§ REQUIRED WORK: Convert the stretch of the material from the line containing "Task: Open Messages using the envelope icon" through the line containing "pyautogui.click(x=114, y=738)", both included, into a JSON list of strings, one per line, leaving out blank lines.

[PROVIDED ENTRIES start]

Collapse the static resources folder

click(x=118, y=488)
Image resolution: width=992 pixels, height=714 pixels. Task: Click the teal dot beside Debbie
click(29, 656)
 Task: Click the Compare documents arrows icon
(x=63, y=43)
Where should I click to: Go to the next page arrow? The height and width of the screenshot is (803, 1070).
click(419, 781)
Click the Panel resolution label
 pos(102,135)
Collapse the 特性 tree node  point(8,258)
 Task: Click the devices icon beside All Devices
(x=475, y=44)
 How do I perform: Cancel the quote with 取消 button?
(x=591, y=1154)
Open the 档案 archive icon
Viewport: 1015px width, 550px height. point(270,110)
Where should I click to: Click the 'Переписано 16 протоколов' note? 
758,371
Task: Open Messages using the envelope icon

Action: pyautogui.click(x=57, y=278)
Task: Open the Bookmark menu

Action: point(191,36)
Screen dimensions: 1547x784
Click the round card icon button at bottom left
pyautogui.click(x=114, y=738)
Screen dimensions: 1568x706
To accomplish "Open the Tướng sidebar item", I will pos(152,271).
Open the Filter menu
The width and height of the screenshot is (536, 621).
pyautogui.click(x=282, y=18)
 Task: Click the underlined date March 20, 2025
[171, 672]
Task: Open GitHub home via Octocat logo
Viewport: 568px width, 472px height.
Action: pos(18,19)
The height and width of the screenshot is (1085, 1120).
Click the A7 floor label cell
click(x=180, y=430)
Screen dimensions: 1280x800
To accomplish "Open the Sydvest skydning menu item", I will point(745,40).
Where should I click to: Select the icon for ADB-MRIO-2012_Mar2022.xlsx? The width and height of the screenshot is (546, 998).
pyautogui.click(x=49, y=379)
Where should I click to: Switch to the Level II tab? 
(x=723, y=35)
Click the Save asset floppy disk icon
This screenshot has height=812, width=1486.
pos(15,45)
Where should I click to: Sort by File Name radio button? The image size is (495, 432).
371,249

[PROVIDED ENTRIES end]

§ TASK OUTPUT:
[
  "Task: Open Messages using the envelope icon",
  "Action: pyautogui.click(x=57, y=278)",
  "Task: Open the Bookmark menu",
  "Action: point(191,36)",
  "Screen dimensions: 1547x784",
  "Click the round card icon button at bottom left",
  "pyautogui.click(x=114, y=738)"
]